Leaders are calling for reform, too, especially in the wake of the massive racial inequity the coronavirus pandemic has exposed.
JPMorgan CEO Jamie Dimon called the coronavirus pandemic "a wake-up call" for leaders to address inequality in the US in a memo to stakeholders. Dallas Mavericks owner and investor Mark Cuban has urged business leaders to tackle income inequality.
"The possible silver lining of this pandemic is that it's an opportunity to change. Everything's on the table. People can see the need for change. We really need to grab this," Rebecca Henderson, a Harvard economist and author of "Reimagining Capitalism," previously told Business Insider.
The path forward
To reverse inequality, companies must embrace stakeholder capitalism, Henderson said. She suggested that doing so could also help a business' profits, contrary to Friedman's argument.
Friedman would argue that prioritizing employee wellbeing is not a corporation's concern. But a stakeholder approach challenges that. Indeed, at first glance it may seem financially counterproductive to offer employees more paid time off than legally required. But giving workers paid time off makes workers happier and increases employee loyalty. And Oxford University research shows that happier workers are more productive, increasing your bottom line in terms of worker output and reducing costs associated with employee turnover.
Friedman would also argue that it's petty for a corporation to think about the environment.

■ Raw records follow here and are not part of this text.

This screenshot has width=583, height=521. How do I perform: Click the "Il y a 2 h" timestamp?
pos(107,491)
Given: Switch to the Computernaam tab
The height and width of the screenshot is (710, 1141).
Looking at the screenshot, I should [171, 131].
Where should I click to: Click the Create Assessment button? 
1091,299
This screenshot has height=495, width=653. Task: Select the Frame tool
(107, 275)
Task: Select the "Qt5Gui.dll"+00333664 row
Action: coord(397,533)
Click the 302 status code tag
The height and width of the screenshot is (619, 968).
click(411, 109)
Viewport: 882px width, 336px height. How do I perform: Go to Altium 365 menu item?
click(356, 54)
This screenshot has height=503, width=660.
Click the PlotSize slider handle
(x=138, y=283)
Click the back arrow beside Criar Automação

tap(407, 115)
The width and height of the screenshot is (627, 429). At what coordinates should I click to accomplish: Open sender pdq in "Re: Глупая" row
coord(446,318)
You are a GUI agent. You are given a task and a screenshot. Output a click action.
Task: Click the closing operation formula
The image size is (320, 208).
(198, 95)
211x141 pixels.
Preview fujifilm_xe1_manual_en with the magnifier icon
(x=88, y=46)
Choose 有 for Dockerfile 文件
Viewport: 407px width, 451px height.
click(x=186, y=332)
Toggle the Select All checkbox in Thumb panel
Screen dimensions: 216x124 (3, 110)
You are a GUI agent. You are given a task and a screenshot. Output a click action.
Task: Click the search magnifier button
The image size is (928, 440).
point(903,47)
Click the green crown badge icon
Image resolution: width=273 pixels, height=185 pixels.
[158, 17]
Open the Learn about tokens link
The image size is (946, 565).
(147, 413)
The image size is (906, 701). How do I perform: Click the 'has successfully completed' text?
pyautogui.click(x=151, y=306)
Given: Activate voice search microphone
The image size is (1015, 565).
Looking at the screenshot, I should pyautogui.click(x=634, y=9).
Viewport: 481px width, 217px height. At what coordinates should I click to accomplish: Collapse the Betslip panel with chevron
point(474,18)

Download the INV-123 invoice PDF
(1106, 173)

But consider the financial impact of investing in cleaner technology, like switching to all energy-efficient light bulbs in a company's headquarters.
At today's average electricity rates, an energy-efficient light bulb can save you about $40 in energy savings before it burns out, according to the US Environmental Protection Agency. (They also emit less heat, which reduces cooling costs, Zack's Research, an independent research firm, points out). When considering the amount of lighting it takes to illuminate your average workspace, that's significant savings.
Friedman would also laugh off claims that leaders have a moral obligation to promote social justice. Yet, research shows that customers today want to align themselves with brands that walk the walk when it comes to issues like climate change and racial equality.
Corporate leaders can no longer afford, literally, to sit out movements like Black Lives Matter, now that Gen Z (consumers between the ages of 8 to 23) has $143 billion of spending power and will account for about 40% of global consumers this year alone, Business Insider's Dominic-Madori Davis reported. This cohort, of course, overwhelmingly supports racial equity.
"Consumers vote with their dollars more so than ever before," diversity strategist and author Lenora Billings-Harris told Business Insider.
"For an organization," she said, "silence is not acceptable."